Norwich Union reveals Brits travel abroad for medical treatment

27 May 2005
As flights become ever cheaper and the world seems to shrink ever smaller, intrepid Brits are venturing abroad not only to sample foreign cultural delights but to have their hips replaced.

According to Norwich Union Healthcare's Health of the Nation Index, just under three-quarters (74 per cent) of GPs admit that their patients are travelling abroad for medical treatment because they are fed up with UK waiting lists.

Almost half (45 per cent) the patients who do go abroad for treatment do so for major operations such as heart surgery and hip replacement, with the most popular medical destinations including India, Costa Rica, South Africa, Germany, America and Thailand, the report states.

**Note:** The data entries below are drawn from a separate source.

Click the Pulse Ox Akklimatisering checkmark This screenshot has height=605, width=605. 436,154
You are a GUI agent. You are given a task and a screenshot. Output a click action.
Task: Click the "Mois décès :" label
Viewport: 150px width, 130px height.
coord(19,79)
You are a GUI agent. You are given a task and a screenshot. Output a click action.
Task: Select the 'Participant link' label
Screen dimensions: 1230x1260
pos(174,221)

"I'm surprised by these results. I didn't realise that so many people are seeking diagnosis and treatment abroad," said Dr Ann Robinson, one of the GPs interviewed for the Index.

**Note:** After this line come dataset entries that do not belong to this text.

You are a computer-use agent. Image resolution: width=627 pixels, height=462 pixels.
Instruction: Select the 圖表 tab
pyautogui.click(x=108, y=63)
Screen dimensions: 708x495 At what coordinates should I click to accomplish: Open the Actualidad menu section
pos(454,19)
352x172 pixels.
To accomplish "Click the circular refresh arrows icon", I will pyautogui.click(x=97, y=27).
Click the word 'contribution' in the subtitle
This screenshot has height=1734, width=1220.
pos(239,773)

"If everything goes according to plan, having an operation in another country may seem like a good solution; however, patients must be fully aware that there are a number of risks associated with having an operation abroad which may not occur to them before they travel."

According to Norwich Union, risks include language barriers, which can make it difficult to understand complex procedures; coping without family and friends, and risking aggravating an existing condition, such as thrombosis, through air travel.